Ignacio Iriarte
El Gobierno, en medio de la confusión generada por los 100 días de conmoción política y por la protesta agropecuaria, habría aprovechado esta coyuntura para establecer una serie de medidas administrativas tendientes a aumentar los volúmenes de carne destinados al consumo y reducir aún más las exportaciones.
Hoy, están lejanas las 550 mil toneladas prometidas en marzo; a partir del ROE rojo, del encaje del 75 por ciento y de la aprobación final de la Secretaría de Comercio de cada pedido de embarque estaríamos hoy mucho más cerca de las 350 mil toneladas anuales vendidas al exterior, que del volumen prometido hace menos de 100 días.
Ante la evidencia de que la inflación tiende a acelerarse, el Gobierno vuelve a las recetas conocidas: presión sobre los operadores del consumo y nueva reducción en las exportaciones. Cuando empezó el conflicto entre el Gobierno y la cadena de la carne, en agosto del 2005, las ventas al exterior eran superiores al 30 por ciento de la demanda; esta participación desde entonces no hizo otra cosa más que caer, y hoy todo apunta a que el Gobierno desea una reducción al mínimo de la influencia de los mercados internacionales sobre el mercado doméstico; de acá en más, todo apuntará a que se consuman unos 65-70 kilos por habitante (lo que equivale a 85-87 del total de la producción) y se permitirá la venta al exterior de sólo unas 350 mil toneladas (13-15 por ciento). La idea es que sólo se permita un aumento en los embarques en la medida que el "mercado esté plenamente abastecido, y que esto suceda a los precios que puede pagar el consumidor local".

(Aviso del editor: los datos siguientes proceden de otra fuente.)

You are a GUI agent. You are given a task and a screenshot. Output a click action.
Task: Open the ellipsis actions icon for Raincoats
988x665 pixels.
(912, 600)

La caída del tipo de cambio real en los últimos dos años ha sido superior al 30 por ciento, pero esto ha quedado más que compensado por la fuerte suba en los precios internacionales de la carne vacuna; lo que el Gobierno ganó por un lado, en su lucha por deprimir los precios de la hacienda y de la carne, lo perdió por el otro.
El volumen exportado se ha reducido de unas 70 mil toneladas en el segundo semestre de 2005 a las 30-35 mil toneladas que hoy se proyectan; pero la exportación vende a valores FOB cada vez más altos y al final sigue gastando en el mercado interno la misma cantidad de divisas en compra de hacienda que cuando empezó el plan ganadero.
Los exportadores siguen practicando una suerte de remate del escaso volumen que pueden vender al exterior, por lo que gran parte de los volúmenes perdidos se recupera vía precios. Por otra parte, y como queda dicho, los valores domésticos de la carne en término de dólares tienden a mejorar, de la mano de un tipo de cambio estancado desde el 2005 (en términos nominales) y de una demanda interna cuyo poder de compra nominal crece al 2/2,5 por ciento mensual.
cae el stock, se pierden mercados, se contribuye al desabastecimiento internacional y se resignan divisas. Y sin embargo no se logra hacer bajar el precio de la carne al mostrador que, como queda dicho, ha subido un 80 por ciento desde que hace dos años y medio el Gobierno decidió implementar su plan ganadero.